== Task ==
Please rename "Given" to "Goal" throughout the part of the material that opens with the line containing "Given: Click the 'Prefrontal cortex' label" and closes with the line containing "Given: Click the handwritten". Give that part back with nothing else changed and the pictures left out.

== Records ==
====

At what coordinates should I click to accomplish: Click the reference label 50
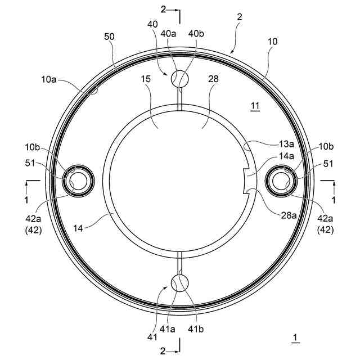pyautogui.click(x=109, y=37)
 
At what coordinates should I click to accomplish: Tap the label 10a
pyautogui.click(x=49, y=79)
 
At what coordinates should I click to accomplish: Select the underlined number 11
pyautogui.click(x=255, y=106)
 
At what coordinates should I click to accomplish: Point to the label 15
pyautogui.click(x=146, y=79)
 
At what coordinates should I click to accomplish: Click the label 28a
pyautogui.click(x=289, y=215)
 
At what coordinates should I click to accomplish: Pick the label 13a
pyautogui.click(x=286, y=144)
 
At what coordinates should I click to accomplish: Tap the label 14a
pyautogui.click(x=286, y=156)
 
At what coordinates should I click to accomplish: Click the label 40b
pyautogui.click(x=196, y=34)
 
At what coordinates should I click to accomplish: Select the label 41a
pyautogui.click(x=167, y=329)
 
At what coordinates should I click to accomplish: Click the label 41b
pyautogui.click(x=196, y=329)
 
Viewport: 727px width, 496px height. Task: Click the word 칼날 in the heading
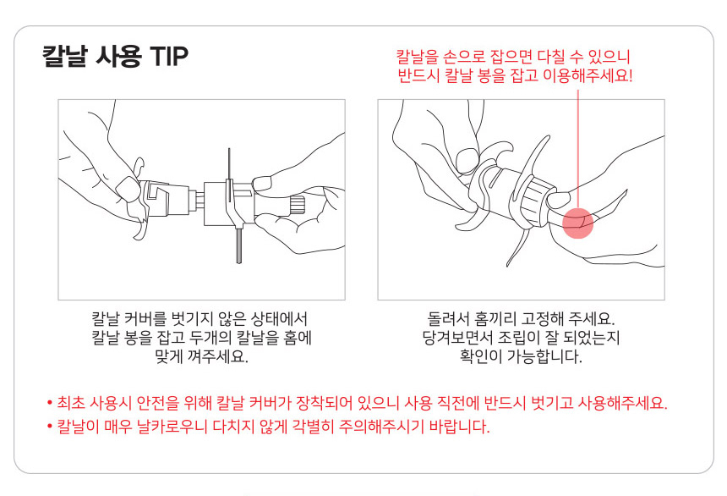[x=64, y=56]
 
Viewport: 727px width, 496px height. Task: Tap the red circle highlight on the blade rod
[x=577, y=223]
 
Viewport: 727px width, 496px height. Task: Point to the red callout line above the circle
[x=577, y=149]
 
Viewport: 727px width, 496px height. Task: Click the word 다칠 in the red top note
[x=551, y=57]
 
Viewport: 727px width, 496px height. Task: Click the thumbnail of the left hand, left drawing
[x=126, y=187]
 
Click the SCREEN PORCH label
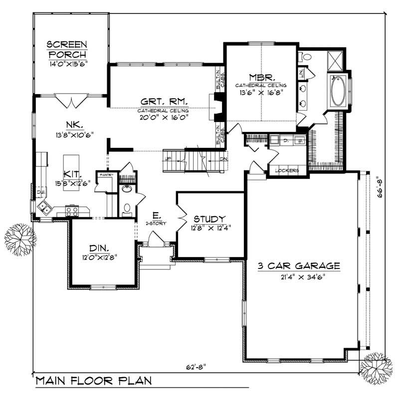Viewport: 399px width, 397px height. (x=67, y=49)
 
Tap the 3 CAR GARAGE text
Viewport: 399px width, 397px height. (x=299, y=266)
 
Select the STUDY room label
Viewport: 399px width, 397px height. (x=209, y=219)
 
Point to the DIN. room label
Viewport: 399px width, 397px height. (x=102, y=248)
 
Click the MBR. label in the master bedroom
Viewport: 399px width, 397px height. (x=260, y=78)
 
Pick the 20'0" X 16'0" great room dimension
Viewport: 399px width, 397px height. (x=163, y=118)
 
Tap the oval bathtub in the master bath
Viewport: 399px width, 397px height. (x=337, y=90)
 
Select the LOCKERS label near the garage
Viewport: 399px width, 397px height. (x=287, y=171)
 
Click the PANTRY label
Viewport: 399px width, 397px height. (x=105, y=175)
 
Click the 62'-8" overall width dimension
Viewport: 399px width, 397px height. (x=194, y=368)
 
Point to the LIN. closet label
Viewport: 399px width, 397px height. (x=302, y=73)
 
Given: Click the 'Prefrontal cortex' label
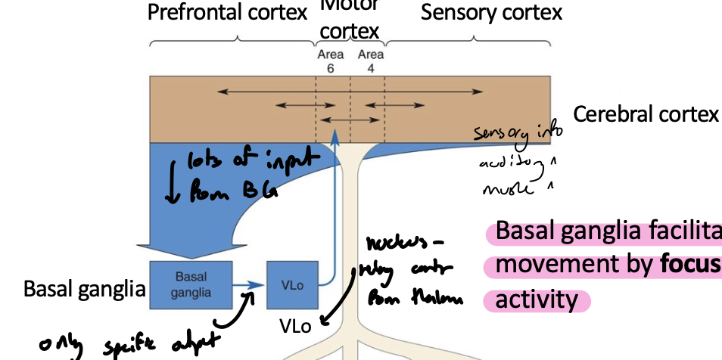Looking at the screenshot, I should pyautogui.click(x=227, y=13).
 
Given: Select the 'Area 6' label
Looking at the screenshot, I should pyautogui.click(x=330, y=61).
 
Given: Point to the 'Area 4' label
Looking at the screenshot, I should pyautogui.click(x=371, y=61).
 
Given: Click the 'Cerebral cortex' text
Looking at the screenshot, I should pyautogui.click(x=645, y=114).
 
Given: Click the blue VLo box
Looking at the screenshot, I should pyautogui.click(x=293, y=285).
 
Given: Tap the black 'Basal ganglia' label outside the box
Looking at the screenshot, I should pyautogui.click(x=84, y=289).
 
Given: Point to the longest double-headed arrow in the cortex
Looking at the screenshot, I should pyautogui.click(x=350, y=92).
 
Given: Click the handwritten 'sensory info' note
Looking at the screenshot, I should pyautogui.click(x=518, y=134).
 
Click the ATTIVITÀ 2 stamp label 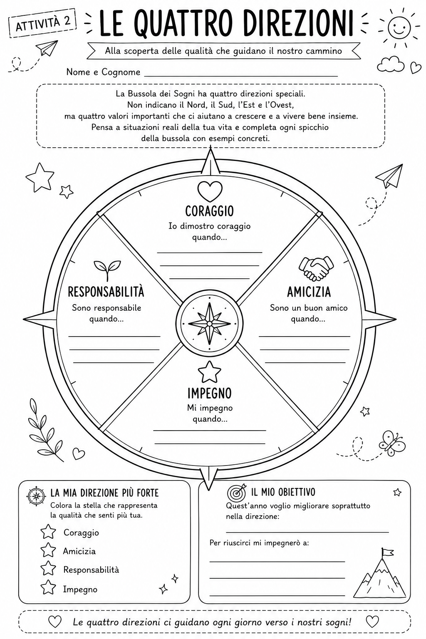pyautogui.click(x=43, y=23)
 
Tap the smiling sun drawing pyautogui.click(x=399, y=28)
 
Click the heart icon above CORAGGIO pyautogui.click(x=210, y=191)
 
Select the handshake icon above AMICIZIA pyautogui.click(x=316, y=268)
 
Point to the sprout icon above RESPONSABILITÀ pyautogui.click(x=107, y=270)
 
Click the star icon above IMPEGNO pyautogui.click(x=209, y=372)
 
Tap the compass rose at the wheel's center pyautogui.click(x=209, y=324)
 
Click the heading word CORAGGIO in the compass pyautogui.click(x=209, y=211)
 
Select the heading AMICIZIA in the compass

====

== Exercise output ==
Goal: Click the 'Prefrontal cortex' label
Looking at the screenshot, I should pyautogui.click(x=227, y=13).
 
Goal: Select the 'Area 6' label
Looking at the screenshot, I should pyautogui.click(x=330, y=61).
 
Goal: Point to the 'Area 4' label
Looking at the screenshot, I should pyautogui.click(x=371, y=61).
 
Goal: Click the 'Cerebral cortex' text
Looking at the screenshot, I should pyautogui.click(x=645, y=114).
 
Goal: Click the blue VLo box
Looking at the screenshot, I should pyautogui.click(x=293, y=285).
 
Goal: Tap the black 'Basal ganglia' label outside the box
Looking at the screenshot, I should pyautogui.click(x=84, y=289).
 
Goal: Point to the longest double-headed arrow in the cortex
Looking at the screenshot, I should pyautogui.click(x=350, y=92).
 
Goal: Click the handwritten 'sensory info' note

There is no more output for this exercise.